Start of Document text

Published: 24/09/2009

As the OECD released its latest Employment Outlook, which foresees a total of 57 million people without jobs in the world’s 30 richest countries next year, the battle heated up over the price of a takeover of UK-based confectionery company Cadbury by Kraft, the world’s second largest food corporation.

Cadbury CEO Todd Stitzer on September 22 named his price: USD 20.4 billion, up from Kraft’s initial 16.7 billion. Sparring over the price, which also saw analysts speculating on a possible move by Nestlé and Hershey, set financial analysts enthusing over a “shot in the arm” for mergers and acquisitions (M&A) and “the return of M&A buzz.” European food stocks surged, spurred by what Reuters called “consolidation hopes” for the food sector. Cadbury’s share price leapt by 40% in morning trading the day the takeover bid was announced. More “green shoots” of recovery were detected.

What does this buzzing mean for workers? Global mergers and acquisitions hit all time highs following the 2001-2002 stock market and crashes, rising exponentially from 2004 until 2006, when they hit an astonishing USD 3.6 trillion. Food and beverages were among the most active sectors. The volume and the size of the deals rose steadily, spurred on by the massive intervention of private equity funds. Under relentless pressure to deliver “shareholder value”, newly “consolidated” assets were liquidated to return cash to investors through dividends and share buybacks. Selloffs, closures and restructuring eliminated jobs, outsourcing and casualization degraded what was left – “Anyone can be replaced in 24 hours”, as Nestlé CEO Brabeck recently told the press. Pension funds were wound down and closed as liabilities piled up, while investment banks and lawyers who underwrote and “advised” on the deals raked in billions.

In 2004-2006, with M&A buzzing merrily, the European food sector shed more jobs than any other sectors, including metal and textiles, with the exception of agriculture. The source of the carnage was not technology – the companies were too busy buying back their shares and raising dividends to invest significantly in new technology or productive capacity. Nor was it offshoring or trade – there was no edible equivalent of Chinese undergarments piling up on European wharves. The jobs were cut by a buzzing M&A chainsaw, as companies vied for the favor of rating agencies and investors by competing to destroy productive assets and get out the cash.

End of Document text

__List of tasks__:
1 – In the article on the Cadbury takeover, what price did Cadbury CEO Todd Stitzer name on September 22?
2 – Locate every line in the rows below that contains the word "outlined".
The rows that follow have no connection to the article on the Cadbury takeover.

Start of Records supplied

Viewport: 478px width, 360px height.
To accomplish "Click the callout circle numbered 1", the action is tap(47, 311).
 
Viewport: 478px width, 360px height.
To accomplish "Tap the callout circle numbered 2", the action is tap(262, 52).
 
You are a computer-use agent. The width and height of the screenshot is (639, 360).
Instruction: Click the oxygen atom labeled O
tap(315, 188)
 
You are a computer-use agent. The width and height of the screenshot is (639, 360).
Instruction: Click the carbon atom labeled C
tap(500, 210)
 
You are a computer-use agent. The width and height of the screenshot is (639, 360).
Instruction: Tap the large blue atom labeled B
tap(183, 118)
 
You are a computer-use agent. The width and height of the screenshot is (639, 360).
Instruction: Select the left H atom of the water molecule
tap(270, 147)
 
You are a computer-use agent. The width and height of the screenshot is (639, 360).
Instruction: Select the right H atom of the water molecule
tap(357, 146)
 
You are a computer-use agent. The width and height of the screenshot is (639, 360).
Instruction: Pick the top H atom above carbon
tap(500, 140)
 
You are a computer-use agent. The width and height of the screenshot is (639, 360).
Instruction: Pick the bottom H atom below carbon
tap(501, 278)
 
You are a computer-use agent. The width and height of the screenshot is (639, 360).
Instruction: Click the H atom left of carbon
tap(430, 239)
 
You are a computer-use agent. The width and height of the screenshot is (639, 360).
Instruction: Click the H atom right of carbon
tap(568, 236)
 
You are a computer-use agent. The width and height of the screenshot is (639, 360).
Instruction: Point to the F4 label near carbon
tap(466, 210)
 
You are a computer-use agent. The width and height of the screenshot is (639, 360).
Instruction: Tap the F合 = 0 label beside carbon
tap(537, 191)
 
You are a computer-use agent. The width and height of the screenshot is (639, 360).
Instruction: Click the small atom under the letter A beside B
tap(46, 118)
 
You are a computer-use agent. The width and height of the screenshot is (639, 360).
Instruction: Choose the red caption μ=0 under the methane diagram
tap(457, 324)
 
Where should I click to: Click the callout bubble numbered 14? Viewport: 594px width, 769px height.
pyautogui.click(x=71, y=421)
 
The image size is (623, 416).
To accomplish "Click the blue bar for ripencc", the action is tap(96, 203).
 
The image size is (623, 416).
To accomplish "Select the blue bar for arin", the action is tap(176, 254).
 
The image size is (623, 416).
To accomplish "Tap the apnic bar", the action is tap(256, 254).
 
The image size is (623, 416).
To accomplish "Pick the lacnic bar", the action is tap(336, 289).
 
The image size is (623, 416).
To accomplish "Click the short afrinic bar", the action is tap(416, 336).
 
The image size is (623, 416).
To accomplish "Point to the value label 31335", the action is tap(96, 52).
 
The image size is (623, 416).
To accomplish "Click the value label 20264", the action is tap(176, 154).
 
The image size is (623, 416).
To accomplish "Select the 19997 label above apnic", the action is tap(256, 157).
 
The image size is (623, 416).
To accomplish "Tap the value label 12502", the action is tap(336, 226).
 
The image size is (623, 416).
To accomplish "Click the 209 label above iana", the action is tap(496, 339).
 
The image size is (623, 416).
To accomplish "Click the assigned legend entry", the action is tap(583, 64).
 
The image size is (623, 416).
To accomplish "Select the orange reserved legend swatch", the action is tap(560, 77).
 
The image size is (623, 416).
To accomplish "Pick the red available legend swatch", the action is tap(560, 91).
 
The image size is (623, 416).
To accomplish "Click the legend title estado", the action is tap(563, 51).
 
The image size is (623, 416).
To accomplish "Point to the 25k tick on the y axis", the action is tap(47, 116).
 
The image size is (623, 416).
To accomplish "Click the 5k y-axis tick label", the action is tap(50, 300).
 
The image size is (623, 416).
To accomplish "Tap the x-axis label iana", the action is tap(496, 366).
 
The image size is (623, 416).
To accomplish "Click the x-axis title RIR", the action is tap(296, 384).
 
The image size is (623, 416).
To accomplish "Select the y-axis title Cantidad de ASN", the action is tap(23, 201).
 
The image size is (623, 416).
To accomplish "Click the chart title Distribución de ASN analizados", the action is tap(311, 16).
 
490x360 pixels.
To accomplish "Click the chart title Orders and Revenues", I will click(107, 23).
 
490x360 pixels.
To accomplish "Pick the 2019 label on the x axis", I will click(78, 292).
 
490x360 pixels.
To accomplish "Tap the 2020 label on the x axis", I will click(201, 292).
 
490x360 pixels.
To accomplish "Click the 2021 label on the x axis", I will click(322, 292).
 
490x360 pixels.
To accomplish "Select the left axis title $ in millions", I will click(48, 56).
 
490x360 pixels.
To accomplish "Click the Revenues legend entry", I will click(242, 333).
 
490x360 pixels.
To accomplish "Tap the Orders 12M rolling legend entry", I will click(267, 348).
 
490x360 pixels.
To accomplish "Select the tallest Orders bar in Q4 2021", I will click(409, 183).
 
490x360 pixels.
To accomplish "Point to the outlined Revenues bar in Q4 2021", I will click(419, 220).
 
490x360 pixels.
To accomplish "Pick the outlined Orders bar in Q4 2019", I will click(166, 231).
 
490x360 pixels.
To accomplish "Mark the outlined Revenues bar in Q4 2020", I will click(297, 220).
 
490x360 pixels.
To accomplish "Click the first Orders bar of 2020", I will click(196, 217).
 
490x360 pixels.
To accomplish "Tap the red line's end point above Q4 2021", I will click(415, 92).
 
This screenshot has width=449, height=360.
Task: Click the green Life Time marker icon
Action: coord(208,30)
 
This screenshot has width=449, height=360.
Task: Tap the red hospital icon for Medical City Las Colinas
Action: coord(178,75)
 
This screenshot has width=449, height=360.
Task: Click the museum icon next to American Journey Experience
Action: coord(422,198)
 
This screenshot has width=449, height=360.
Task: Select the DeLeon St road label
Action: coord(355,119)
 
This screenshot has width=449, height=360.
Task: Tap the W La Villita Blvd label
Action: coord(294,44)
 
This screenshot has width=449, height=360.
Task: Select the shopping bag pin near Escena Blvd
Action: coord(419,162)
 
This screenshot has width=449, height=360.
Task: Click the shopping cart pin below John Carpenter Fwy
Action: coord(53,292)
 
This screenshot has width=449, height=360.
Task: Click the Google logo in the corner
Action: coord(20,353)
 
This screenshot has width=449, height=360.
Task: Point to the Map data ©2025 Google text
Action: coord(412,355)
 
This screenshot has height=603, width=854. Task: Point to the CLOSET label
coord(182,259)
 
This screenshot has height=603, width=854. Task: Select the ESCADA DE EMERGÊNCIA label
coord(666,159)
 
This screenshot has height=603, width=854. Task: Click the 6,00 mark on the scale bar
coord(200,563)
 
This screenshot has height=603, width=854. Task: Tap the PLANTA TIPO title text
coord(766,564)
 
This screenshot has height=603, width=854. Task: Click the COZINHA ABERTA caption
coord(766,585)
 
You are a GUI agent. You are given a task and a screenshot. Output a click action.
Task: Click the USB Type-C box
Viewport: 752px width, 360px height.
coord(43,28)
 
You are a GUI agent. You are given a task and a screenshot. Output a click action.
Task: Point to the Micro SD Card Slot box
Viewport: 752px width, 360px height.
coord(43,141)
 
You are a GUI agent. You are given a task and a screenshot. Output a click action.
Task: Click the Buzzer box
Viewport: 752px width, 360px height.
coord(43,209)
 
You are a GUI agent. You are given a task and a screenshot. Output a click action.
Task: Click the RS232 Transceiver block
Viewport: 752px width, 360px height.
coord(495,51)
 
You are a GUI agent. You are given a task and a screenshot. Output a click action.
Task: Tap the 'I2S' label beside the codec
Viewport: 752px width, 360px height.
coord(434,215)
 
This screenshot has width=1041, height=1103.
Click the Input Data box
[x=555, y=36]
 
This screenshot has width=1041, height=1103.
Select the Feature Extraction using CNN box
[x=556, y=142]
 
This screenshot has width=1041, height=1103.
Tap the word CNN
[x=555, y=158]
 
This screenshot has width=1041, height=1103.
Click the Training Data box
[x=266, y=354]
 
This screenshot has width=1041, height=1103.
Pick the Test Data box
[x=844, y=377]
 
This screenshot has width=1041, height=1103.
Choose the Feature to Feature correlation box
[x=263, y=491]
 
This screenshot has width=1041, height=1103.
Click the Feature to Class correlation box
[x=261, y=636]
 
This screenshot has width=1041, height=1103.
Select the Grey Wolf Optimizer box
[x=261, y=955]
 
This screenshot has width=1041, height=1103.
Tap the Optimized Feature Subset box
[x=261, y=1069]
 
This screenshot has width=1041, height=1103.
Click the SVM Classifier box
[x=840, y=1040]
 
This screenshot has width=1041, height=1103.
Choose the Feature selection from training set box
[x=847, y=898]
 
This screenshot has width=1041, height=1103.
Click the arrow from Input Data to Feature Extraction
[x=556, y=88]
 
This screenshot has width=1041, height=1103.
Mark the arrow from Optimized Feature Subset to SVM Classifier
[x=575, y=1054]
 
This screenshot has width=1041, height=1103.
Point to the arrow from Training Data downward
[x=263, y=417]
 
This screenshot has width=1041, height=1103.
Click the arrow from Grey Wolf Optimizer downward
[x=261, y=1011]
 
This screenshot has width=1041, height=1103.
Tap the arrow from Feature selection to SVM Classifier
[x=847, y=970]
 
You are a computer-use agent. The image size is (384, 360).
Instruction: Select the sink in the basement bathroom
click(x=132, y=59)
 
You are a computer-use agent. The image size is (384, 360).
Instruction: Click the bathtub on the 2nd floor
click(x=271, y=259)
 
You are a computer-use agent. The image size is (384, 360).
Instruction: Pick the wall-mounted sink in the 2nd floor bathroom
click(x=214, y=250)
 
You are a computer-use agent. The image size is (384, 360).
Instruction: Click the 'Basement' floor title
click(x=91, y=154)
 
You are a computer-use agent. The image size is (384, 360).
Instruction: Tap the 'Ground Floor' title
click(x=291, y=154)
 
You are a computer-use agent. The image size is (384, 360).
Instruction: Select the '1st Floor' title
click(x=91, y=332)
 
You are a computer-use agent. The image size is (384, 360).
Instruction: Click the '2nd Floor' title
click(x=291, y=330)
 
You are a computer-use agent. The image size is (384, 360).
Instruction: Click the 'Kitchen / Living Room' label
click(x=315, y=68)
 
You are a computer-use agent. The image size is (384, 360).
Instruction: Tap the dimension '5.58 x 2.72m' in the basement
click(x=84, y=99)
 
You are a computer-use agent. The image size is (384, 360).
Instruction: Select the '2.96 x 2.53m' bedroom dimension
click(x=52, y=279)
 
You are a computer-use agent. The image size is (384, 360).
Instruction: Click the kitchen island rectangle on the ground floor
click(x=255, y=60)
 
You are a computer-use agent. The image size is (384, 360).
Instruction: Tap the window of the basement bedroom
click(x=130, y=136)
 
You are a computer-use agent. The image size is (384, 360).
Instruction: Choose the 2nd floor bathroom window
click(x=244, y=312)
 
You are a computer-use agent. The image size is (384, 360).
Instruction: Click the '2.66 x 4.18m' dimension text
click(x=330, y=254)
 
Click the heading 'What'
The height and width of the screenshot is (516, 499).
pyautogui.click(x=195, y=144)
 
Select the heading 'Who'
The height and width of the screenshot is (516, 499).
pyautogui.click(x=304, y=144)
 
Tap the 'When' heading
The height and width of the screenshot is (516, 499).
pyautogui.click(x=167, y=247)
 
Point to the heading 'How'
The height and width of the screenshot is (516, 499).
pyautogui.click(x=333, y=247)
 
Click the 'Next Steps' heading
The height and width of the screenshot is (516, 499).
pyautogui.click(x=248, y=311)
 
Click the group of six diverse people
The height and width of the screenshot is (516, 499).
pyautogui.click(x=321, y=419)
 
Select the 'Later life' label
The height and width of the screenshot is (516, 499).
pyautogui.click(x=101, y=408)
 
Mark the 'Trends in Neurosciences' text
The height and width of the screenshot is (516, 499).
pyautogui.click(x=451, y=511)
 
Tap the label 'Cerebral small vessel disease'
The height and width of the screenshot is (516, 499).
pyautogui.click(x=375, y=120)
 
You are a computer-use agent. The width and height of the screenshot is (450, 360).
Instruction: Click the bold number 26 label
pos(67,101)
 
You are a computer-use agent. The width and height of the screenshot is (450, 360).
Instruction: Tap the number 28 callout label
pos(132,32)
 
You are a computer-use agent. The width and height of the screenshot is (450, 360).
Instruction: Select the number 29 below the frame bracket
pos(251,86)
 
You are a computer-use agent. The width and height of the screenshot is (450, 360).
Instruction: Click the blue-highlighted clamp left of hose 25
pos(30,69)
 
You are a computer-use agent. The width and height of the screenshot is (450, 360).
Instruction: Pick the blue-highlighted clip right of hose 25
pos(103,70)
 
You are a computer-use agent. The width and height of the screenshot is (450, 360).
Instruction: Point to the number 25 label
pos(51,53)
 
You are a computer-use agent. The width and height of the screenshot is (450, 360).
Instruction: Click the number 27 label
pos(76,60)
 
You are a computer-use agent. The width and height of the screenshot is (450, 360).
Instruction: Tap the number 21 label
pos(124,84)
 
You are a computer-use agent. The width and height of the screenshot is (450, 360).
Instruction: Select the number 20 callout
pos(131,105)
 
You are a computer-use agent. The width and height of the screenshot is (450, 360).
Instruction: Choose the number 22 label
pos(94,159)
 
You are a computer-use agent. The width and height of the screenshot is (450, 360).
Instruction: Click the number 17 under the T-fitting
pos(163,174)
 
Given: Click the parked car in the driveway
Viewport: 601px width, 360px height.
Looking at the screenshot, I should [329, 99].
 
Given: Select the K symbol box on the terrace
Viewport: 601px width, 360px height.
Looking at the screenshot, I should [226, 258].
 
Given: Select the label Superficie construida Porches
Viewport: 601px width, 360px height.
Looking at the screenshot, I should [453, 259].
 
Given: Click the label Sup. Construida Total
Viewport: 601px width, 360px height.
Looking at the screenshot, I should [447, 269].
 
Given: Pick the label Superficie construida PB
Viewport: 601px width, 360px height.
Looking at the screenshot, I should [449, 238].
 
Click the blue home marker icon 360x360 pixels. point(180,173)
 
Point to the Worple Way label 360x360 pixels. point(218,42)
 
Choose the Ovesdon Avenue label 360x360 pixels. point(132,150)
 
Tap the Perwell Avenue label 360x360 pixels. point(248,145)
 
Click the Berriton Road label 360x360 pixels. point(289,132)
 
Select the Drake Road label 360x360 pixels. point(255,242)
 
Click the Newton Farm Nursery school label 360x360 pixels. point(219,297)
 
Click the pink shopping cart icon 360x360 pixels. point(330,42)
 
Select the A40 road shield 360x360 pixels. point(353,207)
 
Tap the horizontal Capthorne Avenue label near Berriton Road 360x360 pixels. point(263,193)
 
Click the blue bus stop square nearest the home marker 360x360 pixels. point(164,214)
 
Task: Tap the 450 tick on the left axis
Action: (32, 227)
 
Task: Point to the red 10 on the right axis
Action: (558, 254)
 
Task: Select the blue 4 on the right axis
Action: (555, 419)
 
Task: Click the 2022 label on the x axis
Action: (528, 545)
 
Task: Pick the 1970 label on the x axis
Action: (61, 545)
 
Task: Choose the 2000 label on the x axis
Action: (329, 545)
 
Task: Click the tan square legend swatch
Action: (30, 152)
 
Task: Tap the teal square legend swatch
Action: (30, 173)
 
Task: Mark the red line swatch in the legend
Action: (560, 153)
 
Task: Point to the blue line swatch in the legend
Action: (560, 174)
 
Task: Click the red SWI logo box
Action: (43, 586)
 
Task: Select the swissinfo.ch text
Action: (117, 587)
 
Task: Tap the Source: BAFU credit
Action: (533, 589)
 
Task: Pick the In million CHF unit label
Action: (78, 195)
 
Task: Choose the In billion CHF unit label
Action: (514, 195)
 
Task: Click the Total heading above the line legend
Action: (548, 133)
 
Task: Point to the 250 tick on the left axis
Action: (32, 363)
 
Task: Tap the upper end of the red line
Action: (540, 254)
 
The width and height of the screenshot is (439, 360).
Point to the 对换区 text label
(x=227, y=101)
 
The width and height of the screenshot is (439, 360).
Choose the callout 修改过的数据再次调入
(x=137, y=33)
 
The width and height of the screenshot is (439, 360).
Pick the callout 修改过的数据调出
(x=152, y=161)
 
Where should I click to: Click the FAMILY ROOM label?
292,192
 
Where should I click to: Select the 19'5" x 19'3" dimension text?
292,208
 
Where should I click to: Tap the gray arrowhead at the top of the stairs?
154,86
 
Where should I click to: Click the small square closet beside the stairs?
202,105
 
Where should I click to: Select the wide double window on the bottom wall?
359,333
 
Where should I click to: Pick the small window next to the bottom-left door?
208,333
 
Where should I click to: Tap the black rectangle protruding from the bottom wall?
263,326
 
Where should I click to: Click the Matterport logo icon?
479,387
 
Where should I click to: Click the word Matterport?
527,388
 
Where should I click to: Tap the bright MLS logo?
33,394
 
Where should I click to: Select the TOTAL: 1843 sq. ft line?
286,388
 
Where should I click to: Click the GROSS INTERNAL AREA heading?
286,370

End of Records supplied

__Expected responses__:
1 – USD 20.4 billion.

2 –
To accomplish "Point to the outlined Revenues bar in Q4 2021", I will click(419, 220).
To accomplish "Pick the outlined Orders bar in Q4 2019", I will click(166, 231).
To accomplish "Mark the outlined Revenues bar in Q4 2020", I will click(297, 220).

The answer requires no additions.